The ability of the “I Have a Dream” speech to high- light King’s early career at the expense of his later career accounts for the tone of impatience and betrayal that often appears when modern-day supporters of King’s agenda talk about the speech. Former Georgia state legislator Julian Bond said in 1986 that commemorations of King seemed to “focus almost entirely on Martin Luther King the dreamer, not on Martin King the antiwar activist, not on Martin King the challenger of the economic order, not on Martin King the opponent of apartheid, not on the complete Martin Luther King.”

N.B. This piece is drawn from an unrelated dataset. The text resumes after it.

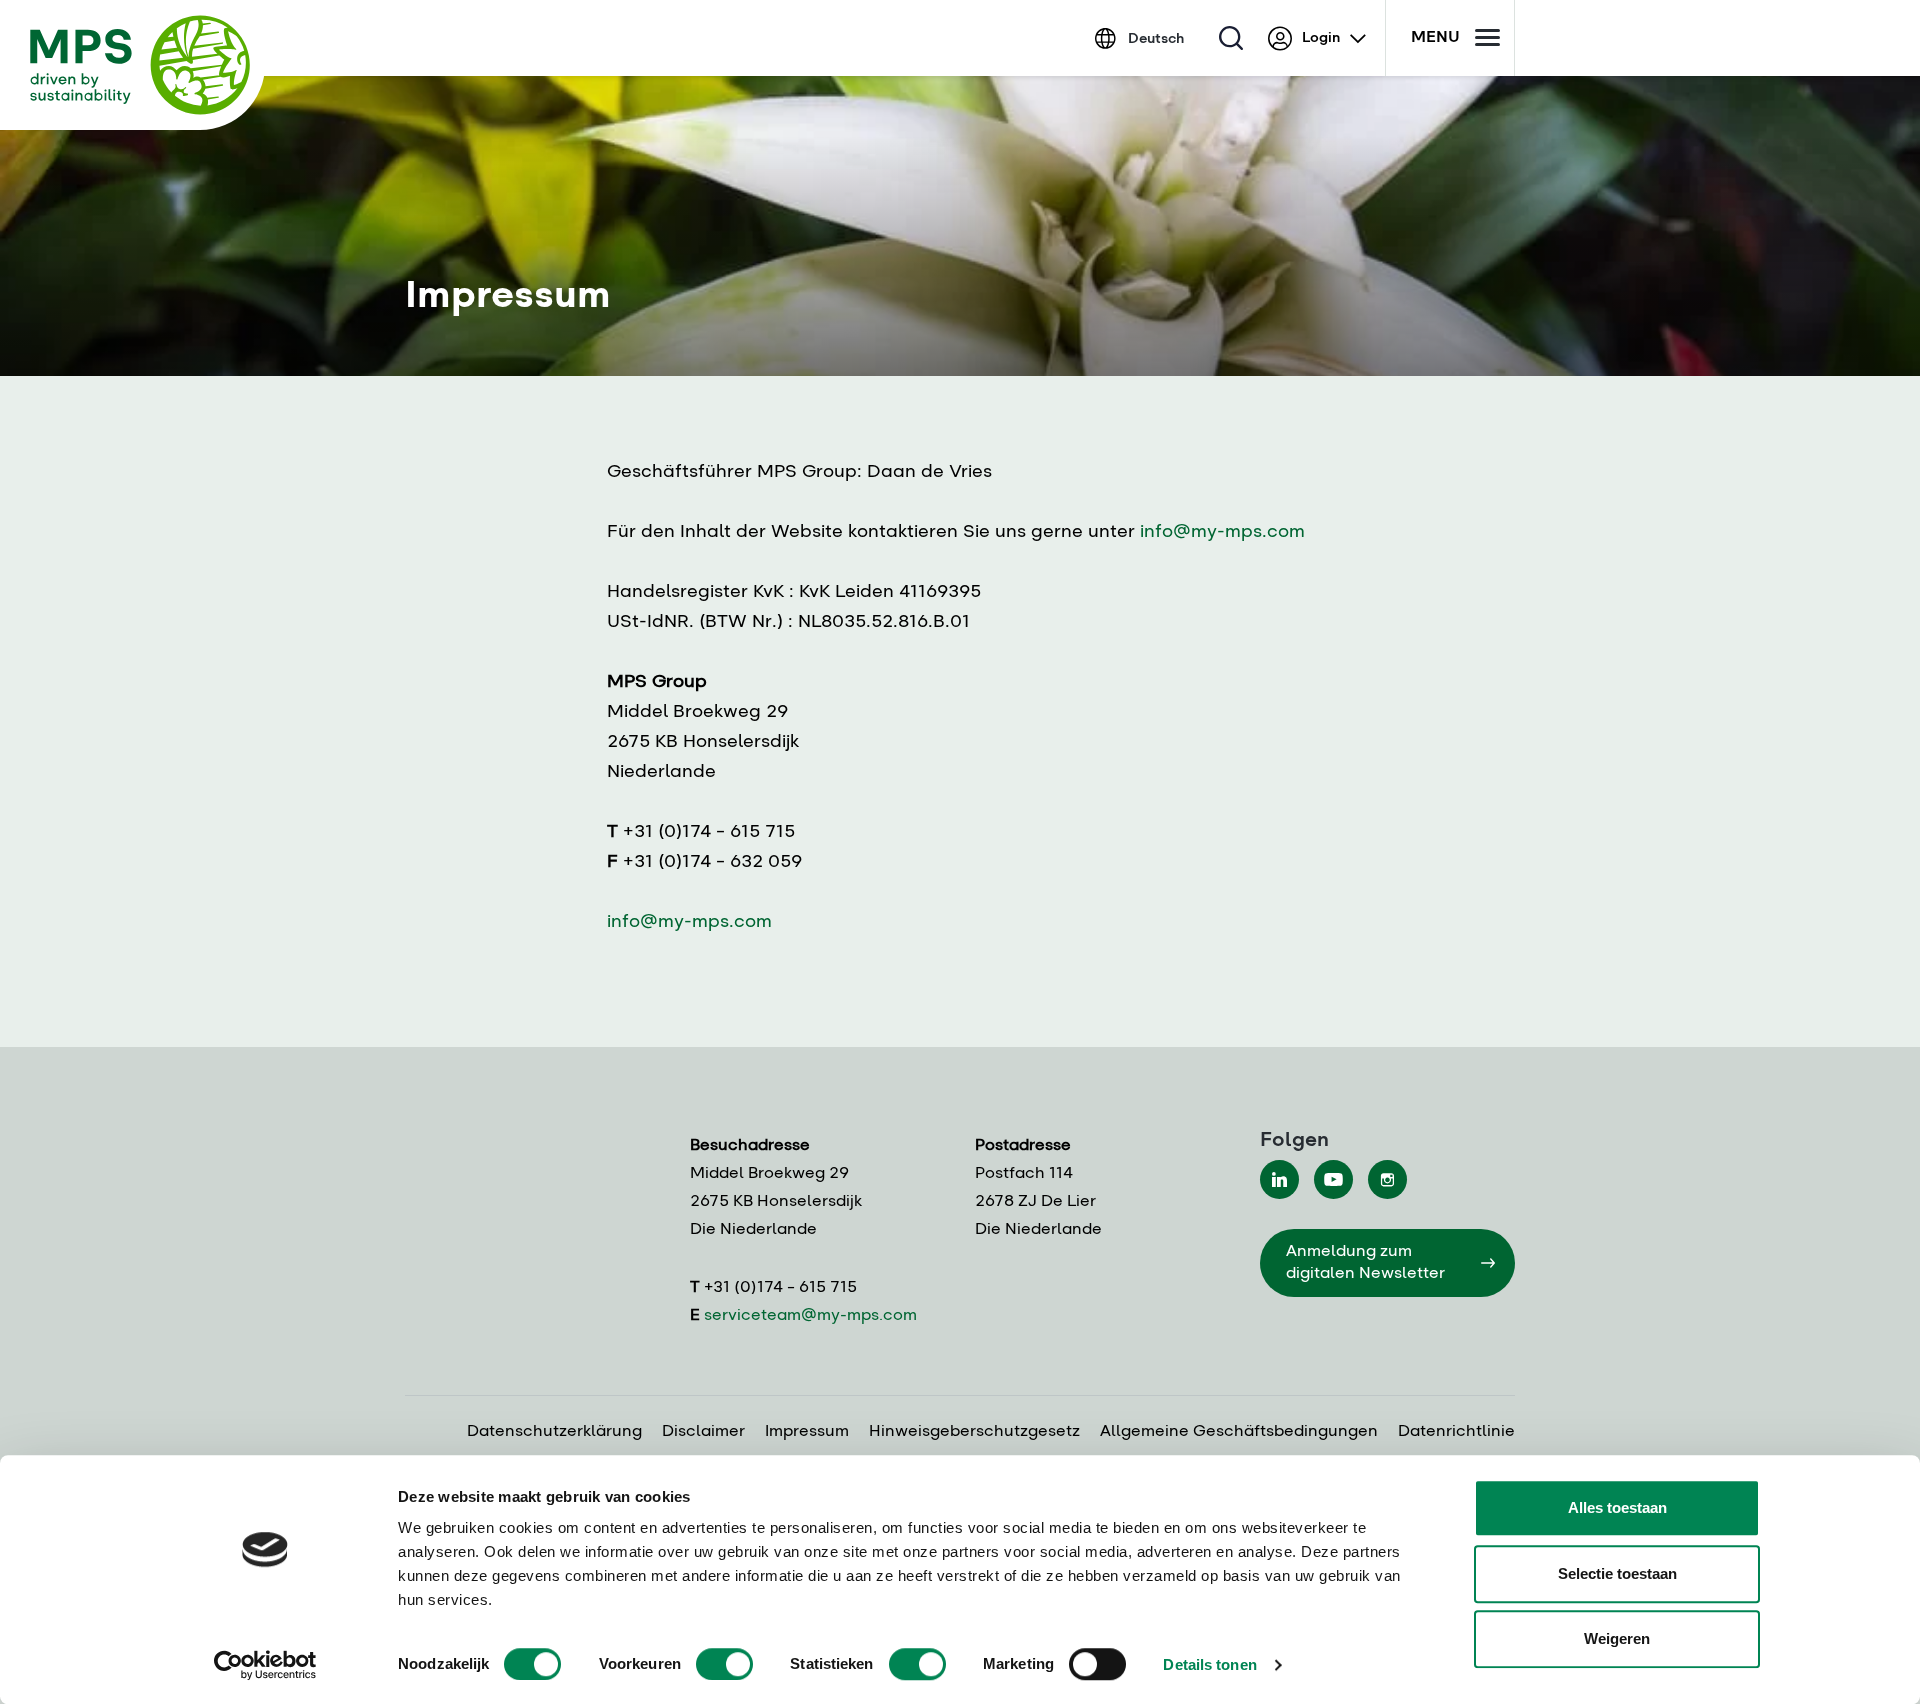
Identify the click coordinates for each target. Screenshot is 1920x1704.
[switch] (724, 1664)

Question: It can be inferred that, for Julian Bond, a portrait of “the complete Martin Luther King” (lines 10-11) would

(A) celebrate King’s influence both within and outside the United States
(B) acknowledge the logical lapses in some of King’s later work
(C) compare King with other significant figures of his era
(D) achieve a balance between King’s earlier concerns and his later ones
(E) reveal information about King’s personal as well as his public life

The primary mistake most people make when attempting to answer a question such as this is that they only read the lines directly involving Julian Bond. These lines tell us that Bond favors a public image of King that would include his more radical activities (antiwar activism, economic equality, etc.) as well as his less provocative ones (MLK the dreamer). That much is relatively clear.

There is, however, no answer that matches that summary, and so here a lot of people start to get confused. The key to answering a question such as this is to realize that we are being asked not to summarize Bond’s words but rather to understand why they are placed where they are within the argument. In other words: what point is the author using Bond’s words to support?

Where does an author typically place the point in relation to the evidence? Before. So we must back up and look at the preceding sentence, which tells us that King’s modern-day supporters are often upset that people focus on King’s early career rather than his later career.

In other words, they want to “achieve a balance between King’s earlier concerns and his later ones” (D).

What makes this an inference question, however, is the fact that the words “For example” (or “for instance”) never appear in the second sentence. Based on our knowledge of where examples are typically situated in relation to the points they support, we must therefore make the logical jump that Bond is being cited in order to provide evidence for the idea that King’s modern-day supporters are unhappy with the relative lack of focus on his later career.

So it turns out that the right answer is simply a reworded version of an idea explicitly stated in the passage — it’s just not the idea that we were perhaps expecting.